» **TO DO**
Provide only the number of lines in the listing that contain the string "agent".
++++++++++++++++++++
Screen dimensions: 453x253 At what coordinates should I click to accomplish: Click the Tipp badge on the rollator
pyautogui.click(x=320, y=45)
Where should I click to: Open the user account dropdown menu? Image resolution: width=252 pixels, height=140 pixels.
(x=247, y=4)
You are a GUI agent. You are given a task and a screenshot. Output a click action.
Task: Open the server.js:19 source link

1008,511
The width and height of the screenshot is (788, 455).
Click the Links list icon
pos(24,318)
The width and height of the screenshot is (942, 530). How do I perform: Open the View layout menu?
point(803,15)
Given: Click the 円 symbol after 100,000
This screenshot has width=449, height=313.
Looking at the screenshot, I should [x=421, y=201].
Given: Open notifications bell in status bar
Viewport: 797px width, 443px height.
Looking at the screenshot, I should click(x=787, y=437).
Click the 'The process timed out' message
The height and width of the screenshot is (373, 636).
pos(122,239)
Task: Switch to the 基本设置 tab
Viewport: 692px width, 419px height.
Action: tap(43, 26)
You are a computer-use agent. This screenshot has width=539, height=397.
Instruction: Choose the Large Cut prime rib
++++++++++++++++++++
» **TASK RESULT**
2